EXERCISE PASSAGE —
═══
What Does “Rural” Mean?

“Rural” refers to a federally-designated area based on population. Generally, it includes any place with fewer than 50,000 inhabitants, and not located adjacent to an urban area, which accounts for about 46 million Americans or 15 percent of the U.S. population. Populations in these regions generally have less access to quality care; many patients in the St. Luke’s University Health Network fall into this “rural” category.

According to research published by ruralhealthinfo.org, 50% of physician graduates trained through these RTT programs will continue to practice in federally-designated rural and underserved settings. 

Family Medicine Rural Training Grant

“Having more primary care providers in rural areas will not only enable us to provide the basics of family medicine, but it will also help our preventive care efforts, which often include education on diabetes, high blood pressure and heart disease, the benefits of healthy diet and exercise, the dangers of smoking, as well as cancer prevention and early detection,” says Tom McGinley, MD, FM-RTT program director. “Above all, it will help us train young physicians with St. Luke’s values and standards and then keep them practicing here in our communities.” 

The Family Medicine Residency Grant Will Be Used To:

  • Increase the number of residents in the FM-RTT program from six to twelve
  • Increase the number of rural sites in the FM-RTT program from two to six
  • Extend and enhance the curriculum using telehealth services in relation to medication-assisted treatment, substance use disorder and opioid use disorder
  • Improve faculty development training

 Psychiatry Rural Training Grant

This $750,000 grant over the next three years will allow St. Luke’s Psychiatry Residency program to develop a RTT and to provide rural patients better access to critically-needed behavioral health services. Recruitment will begin next year for the first class of residents beginning in 2022.

“The Psychiatry-RTT is extremely important due to the overwhelming need for mental health care in our country, especially in rural areas where patients are at high risk for mood and substance-use disorders and obstacles like stigma, transportation and cost prevent many of them from accessing treatment and seeking help,” says Christine Marchionni, MD, PYSCH-RTT program director, St. Luke’s University Health Network. “The hope with the rural track, as with the current rural residency program, is to ‘grow our own’ and retain the psychiatrists in the area they train so that patients have access to the same quality psychiatric care.”
═══
EXCERPTED RECORDS —

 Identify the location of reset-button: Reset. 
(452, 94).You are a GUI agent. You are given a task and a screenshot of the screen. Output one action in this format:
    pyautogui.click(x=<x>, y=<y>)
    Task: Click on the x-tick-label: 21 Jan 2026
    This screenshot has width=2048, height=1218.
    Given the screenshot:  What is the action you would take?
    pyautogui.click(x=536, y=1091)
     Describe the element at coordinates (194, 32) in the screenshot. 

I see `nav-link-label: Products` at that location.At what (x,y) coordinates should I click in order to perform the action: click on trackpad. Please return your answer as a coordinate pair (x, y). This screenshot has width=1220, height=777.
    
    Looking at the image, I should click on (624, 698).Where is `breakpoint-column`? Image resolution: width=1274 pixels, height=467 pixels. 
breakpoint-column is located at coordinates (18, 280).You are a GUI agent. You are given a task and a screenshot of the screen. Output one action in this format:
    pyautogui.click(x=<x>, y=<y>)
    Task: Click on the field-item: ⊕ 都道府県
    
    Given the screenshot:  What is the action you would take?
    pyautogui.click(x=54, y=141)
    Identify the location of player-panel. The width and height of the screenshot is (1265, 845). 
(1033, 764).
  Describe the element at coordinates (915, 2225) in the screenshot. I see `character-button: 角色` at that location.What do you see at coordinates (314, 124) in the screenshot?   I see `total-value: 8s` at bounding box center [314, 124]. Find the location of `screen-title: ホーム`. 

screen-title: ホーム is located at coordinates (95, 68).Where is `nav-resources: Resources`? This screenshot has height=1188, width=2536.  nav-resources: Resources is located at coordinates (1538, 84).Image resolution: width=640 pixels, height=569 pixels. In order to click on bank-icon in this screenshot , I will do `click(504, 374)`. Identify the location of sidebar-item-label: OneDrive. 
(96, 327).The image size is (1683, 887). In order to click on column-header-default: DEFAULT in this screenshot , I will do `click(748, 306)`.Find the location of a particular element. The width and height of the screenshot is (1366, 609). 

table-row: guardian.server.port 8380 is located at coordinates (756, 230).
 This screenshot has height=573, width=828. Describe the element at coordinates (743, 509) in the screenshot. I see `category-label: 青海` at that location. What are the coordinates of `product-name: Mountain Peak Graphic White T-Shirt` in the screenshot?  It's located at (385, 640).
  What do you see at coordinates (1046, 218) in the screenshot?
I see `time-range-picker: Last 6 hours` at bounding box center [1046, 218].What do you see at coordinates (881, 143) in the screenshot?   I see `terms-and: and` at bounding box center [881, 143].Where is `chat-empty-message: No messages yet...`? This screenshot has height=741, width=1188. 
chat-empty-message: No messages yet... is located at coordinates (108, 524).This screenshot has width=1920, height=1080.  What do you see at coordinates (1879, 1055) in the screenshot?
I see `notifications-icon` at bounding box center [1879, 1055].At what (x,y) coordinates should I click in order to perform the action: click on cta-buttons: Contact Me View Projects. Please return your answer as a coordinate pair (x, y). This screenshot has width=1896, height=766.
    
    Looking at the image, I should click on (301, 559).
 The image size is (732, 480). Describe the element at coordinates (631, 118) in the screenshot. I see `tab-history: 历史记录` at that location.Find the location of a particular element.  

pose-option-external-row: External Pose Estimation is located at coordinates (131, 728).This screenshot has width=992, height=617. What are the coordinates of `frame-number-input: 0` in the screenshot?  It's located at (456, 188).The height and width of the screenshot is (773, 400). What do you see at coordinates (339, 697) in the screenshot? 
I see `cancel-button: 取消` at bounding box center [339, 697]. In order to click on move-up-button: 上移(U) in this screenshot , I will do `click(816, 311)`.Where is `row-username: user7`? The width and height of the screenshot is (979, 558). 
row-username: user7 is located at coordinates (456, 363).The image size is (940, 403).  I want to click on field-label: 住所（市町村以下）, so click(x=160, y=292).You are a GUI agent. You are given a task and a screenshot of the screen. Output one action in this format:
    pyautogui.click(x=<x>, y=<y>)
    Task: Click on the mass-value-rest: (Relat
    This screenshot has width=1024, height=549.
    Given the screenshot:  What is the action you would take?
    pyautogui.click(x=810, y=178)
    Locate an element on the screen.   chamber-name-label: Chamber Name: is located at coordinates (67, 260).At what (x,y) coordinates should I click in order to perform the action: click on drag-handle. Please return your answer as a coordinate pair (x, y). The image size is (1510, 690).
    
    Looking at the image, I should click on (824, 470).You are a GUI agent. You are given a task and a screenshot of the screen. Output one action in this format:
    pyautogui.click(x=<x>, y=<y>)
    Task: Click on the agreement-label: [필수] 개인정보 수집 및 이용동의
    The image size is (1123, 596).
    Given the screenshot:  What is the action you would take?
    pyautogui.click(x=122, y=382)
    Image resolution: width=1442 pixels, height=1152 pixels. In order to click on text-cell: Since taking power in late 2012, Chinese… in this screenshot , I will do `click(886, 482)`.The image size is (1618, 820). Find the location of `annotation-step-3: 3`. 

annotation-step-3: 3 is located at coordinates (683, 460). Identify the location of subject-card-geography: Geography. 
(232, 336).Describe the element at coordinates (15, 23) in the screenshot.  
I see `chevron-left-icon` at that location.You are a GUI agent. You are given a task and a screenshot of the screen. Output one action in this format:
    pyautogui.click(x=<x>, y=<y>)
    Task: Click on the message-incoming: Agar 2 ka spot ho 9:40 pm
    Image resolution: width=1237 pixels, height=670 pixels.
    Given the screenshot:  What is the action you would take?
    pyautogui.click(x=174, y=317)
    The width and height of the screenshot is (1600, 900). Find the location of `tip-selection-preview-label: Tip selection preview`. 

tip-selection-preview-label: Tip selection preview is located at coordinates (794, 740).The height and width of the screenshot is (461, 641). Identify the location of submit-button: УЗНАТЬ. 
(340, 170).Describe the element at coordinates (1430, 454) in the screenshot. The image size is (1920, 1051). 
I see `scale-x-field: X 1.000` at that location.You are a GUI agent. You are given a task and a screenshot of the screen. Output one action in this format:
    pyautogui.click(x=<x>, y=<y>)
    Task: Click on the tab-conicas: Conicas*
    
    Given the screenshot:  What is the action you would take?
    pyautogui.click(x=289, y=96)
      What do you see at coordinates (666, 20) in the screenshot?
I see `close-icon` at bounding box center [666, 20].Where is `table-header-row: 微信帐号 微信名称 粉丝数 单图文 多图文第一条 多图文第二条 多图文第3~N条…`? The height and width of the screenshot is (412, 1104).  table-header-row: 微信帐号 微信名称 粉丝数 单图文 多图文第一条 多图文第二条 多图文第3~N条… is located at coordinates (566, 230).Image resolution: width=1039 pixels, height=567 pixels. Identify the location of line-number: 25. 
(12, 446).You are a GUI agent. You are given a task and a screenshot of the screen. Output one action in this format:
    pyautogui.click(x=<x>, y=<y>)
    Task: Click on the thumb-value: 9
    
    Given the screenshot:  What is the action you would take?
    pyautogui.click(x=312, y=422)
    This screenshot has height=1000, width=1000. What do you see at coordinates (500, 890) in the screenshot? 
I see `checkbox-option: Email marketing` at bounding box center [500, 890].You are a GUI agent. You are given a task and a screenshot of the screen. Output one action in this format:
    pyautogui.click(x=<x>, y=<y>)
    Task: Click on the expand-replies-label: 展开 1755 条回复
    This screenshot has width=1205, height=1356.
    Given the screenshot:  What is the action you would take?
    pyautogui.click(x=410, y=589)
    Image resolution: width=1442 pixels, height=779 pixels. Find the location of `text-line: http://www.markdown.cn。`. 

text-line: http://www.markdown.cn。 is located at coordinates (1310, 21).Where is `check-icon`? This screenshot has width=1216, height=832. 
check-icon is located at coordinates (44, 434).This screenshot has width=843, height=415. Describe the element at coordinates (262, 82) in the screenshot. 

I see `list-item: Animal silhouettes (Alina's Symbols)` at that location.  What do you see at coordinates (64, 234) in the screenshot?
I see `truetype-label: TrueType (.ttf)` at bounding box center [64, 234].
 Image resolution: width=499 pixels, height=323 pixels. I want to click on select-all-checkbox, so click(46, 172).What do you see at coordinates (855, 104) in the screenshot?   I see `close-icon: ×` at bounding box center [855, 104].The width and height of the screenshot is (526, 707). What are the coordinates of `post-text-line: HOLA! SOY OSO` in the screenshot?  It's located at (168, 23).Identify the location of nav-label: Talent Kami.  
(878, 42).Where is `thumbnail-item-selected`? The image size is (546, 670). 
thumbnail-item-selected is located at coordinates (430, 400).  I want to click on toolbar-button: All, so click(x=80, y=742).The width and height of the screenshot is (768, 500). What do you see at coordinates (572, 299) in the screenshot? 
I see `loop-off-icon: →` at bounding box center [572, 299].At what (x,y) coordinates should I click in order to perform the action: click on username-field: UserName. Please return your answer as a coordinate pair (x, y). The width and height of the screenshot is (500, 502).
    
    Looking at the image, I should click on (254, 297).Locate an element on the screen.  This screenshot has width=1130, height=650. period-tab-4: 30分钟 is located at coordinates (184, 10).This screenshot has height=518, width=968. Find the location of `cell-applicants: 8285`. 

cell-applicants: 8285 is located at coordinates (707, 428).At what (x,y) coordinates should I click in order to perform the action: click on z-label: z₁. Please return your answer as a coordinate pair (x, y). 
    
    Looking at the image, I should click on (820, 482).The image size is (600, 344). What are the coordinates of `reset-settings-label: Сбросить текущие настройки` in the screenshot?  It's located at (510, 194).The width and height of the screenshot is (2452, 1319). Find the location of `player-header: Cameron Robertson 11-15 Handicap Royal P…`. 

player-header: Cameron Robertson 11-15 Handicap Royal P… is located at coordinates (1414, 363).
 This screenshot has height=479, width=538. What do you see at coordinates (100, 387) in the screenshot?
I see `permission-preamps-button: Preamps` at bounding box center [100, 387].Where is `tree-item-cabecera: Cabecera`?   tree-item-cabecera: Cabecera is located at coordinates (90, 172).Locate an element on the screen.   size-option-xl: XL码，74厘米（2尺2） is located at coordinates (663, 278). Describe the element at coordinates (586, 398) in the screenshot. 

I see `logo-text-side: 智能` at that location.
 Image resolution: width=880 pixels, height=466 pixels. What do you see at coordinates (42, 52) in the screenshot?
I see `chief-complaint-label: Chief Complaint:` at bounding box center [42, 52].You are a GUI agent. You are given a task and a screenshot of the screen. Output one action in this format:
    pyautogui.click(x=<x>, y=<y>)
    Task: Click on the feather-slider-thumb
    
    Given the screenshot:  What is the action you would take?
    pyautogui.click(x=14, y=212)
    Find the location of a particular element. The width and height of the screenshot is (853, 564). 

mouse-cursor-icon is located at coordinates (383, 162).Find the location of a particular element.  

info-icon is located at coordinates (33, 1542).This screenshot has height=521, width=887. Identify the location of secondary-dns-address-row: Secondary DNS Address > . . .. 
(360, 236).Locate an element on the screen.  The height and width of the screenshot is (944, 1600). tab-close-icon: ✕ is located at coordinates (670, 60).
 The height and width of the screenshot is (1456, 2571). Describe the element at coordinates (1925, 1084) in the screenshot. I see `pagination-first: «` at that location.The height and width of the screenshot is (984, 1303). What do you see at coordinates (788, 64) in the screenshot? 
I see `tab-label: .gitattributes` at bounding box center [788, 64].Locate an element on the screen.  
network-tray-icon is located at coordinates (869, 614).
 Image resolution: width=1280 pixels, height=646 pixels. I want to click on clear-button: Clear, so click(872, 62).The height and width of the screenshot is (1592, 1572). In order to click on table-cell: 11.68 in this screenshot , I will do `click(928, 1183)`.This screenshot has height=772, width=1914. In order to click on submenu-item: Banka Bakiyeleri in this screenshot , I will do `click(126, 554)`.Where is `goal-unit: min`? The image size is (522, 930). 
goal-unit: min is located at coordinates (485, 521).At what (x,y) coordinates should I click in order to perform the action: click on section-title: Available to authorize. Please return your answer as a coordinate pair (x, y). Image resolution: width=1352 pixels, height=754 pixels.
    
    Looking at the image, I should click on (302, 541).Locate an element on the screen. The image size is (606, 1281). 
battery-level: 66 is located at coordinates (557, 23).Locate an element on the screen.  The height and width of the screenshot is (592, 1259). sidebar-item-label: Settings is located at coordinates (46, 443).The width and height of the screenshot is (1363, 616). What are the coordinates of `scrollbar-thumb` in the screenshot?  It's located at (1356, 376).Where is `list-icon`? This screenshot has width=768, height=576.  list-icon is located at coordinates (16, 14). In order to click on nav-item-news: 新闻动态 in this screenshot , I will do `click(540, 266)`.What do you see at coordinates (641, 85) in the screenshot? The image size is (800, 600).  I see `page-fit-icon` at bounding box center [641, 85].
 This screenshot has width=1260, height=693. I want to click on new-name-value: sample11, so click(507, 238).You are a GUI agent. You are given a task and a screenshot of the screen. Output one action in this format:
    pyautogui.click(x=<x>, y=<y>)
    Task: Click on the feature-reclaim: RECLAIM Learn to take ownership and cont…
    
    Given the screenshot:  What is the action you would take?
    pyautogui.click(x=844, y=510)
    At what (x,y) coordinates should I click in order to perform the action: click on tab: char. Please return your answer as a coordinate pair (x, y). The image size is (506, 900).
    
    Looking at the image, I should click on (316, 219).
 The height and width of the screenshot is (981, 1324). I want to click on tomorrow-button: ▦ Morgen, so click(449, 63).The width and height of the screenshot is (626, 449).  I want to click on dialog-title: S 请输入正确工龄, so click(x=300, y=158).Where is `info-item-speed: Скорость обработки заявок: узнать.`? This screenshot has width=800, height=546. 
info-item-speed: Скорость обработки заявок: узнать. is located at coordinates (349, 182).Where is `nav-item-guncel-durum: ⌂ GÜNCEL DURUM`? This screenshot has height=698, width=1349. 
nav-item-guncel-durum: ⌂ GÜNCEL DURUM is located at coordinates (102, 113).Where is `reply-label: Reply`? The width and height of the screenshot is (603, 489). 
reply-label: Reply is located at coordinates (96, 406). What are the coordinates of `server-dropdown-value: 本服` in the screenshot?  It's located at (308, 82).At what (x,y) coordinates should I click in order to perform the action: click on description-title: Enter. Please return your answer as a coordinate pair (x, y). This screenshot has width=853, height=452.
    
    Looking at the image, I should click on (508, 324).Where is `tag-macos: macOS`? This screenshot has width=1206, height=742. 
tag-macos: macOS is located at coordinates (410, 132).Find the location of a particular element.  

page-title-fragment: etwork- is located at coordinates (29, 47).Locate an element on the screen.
═══
WHAT TO DO —
(a) In the text on St. Luke's rural training grants, how large is the psychiatry grant, and over what period does it run?
(b) Continue the text on St. Luke's rural training grants from the point where it stops.

ANSWERS BY ITEM —
(a) $750,000 over the next three years.

(b)
The Psychiatry Residency Grant Will Be Used To:

  • Establish a new Psychiatry Rural Training Track (PSYCH-RTT) to train two residents per year
  • Improve access to behavioral health services for our underserved/rural populations
  • Build on the existing psychiatry residency program
  • Build a sustainability plan for the newly developed PSYCH-RTT to ensure the long-term viability of the program
  • Attract, train and retain more psychiatrists
  • Improve access to behavioral health services for underserved/rural populations

HRSA is an agency of the U.S. Department of Health and Human Services whose mission is to help improve health care for people who are geographically isolated or economically or medically vulnerable, including residents of rural areas. Funds from HRSA support the training of future health professionals in order to deliver high-quality primary care to these underserved populations.

“Providing top-quality clinical care and innovative education programs where it’s needed most has always been our goal,” says Dr. Orlando. “These RTT programs, with seed funding from the HRSA grants, are designed to help combat the primary care shortage in rural areas by creating physician pipeline programs. The RTT programs will create a positive effect for these rural communities that will benefit them in numerous ways for generations to come.”